Writing custom scripts for batch processing of data allows one to tailor the reconstruction workflow perfectly for each particular case. However, not every research group can afford to have a person with a computer science background or an image processing specialist. To address this problem we have developed a user-friendly interface tofu ez which can be used to reconstruct data by scientists without substantial knowledge of the Linux command line or Python scripting skills. Tofu ez (Fig. 4[link]) simplifies the usage of ufo-launch and tofu by exposing all important parameters in a PyQT5-based interface and automatically formatting a suitable list of commands depending on the user input. Typical applications of tofu ez include:

[Figure 4]
Figure 4
Main window of the tofu ez interface.

(i) Optimization of reconstruction parameters.

(ii) Single-click reconstruction of freshly acquired data during the experiment.

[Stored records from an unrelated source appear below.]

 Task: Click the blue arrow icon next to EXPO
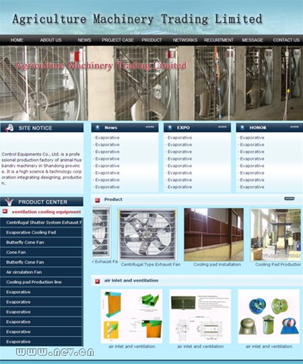pos(170,127)
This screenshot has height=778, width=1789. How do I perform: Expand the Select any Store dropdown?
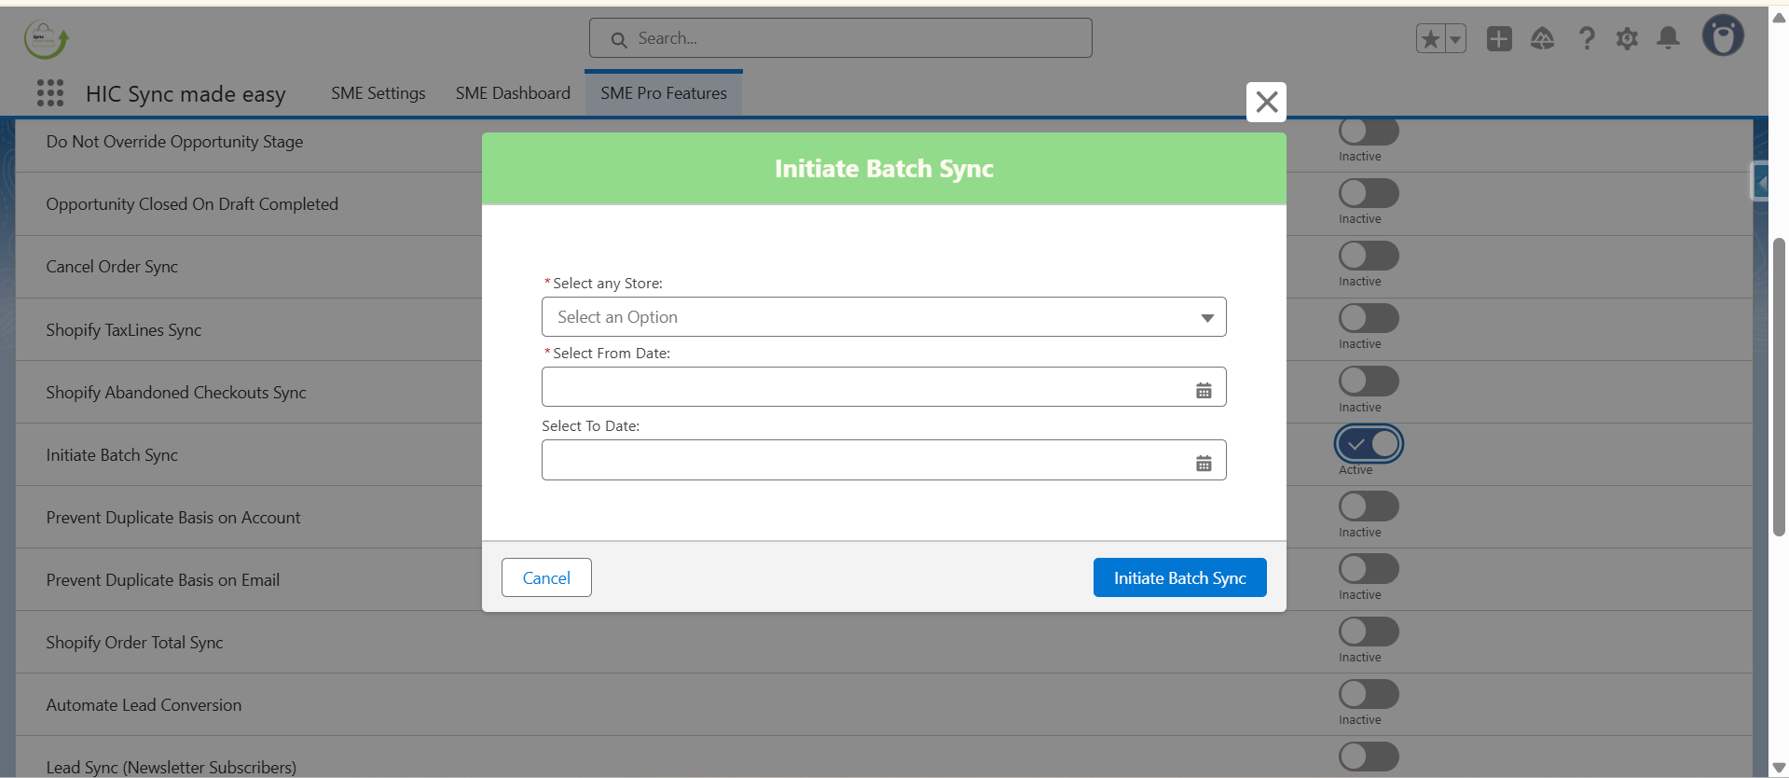(883, 317)
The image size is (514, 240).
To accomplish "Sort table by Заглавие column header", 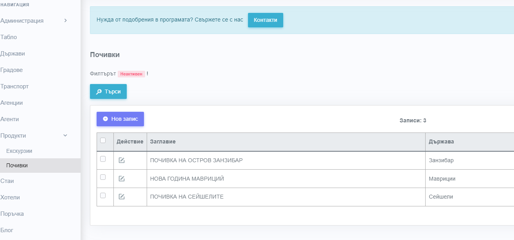I will click(163, 141).
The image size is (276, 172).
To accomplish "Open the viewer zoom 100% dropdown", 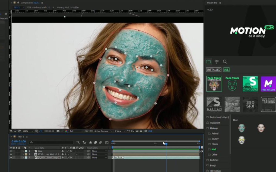I will (x=28, y=131).
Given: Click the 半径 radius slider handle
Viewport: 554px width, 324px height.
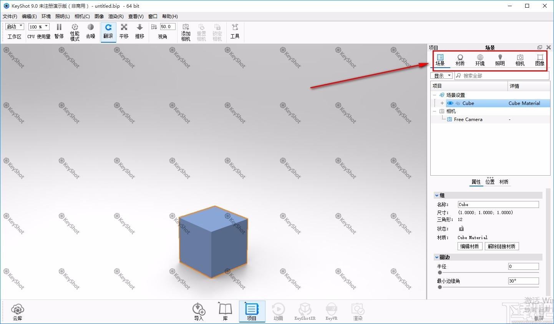Looking at the screenshot, I should 440,272.
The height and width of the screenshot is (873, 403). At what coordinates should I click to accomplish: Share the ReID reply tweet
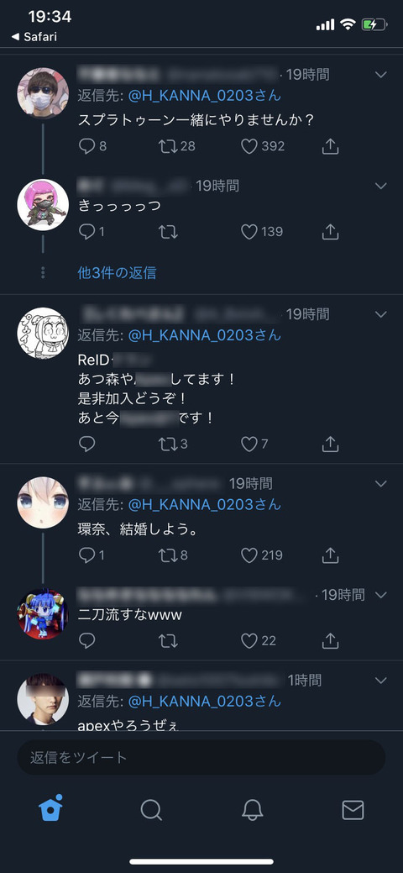click(331, 444)
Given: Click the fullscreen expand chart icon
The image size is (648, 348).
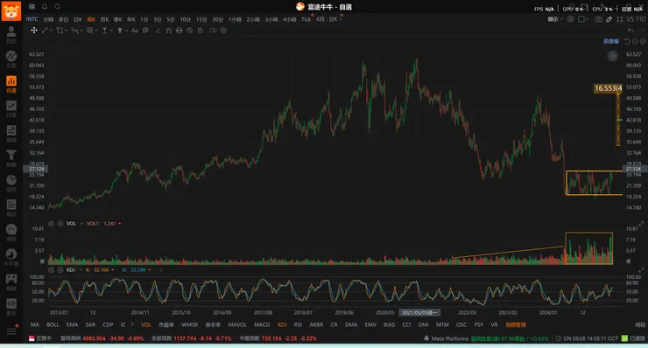Looking at the screenshot, I should [x=619, y=19].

(iii) Horizontal and vertical stitching of adjacent CT volumes.

(iv) Batch processing of data after the experiment.

(v) Data reduction and preparation for further analysis and 3D visualization.

In order to start using tofu ez one prerequisite must be fulfilled: tomographic projections and auxiliary images required for intensity normalization (images acquired with sample moved out of the beam and detector background noise images, colloquially referred to as flats and darks) must be saved in separate directories as separate tif files or in a bigtiff container.

At the beginning of a reconstruction, tofu ez creates a list of paths to all valid CT directories in the input directory. The names of CT directories are compared with the directory tree in the output directory (the relative path to a CT set in the input directory is preserved when results are saved in the output directory). Those CT sets whose names are not yet in the output directory will be reconstructed. If requested, tofu ez will automatically estimate the center of rotation parameter, which is the only unknown variable in the input of the filtered backprojection algorithm in parallel beam geometry. This information is used during the second pass, when the program creates an array of ufo-launch and tofu commands according to defined parameters and then executes them sequentially. The commands can also be printed on the screen. Fig. 5[link] shows how tofu ez creates workflows in different situations. Metadata can be loaded from a configuration file and all parameters that could be used to re-run the reconstruction are saved automatically along with the reconstructed data.

[Figure 5]
Figure 5
Block diagram of the tofu ez workflow generation. PR stands for phase retrieval; inpaint refers to an algorithm which removes large spots stemming from scintillator defects.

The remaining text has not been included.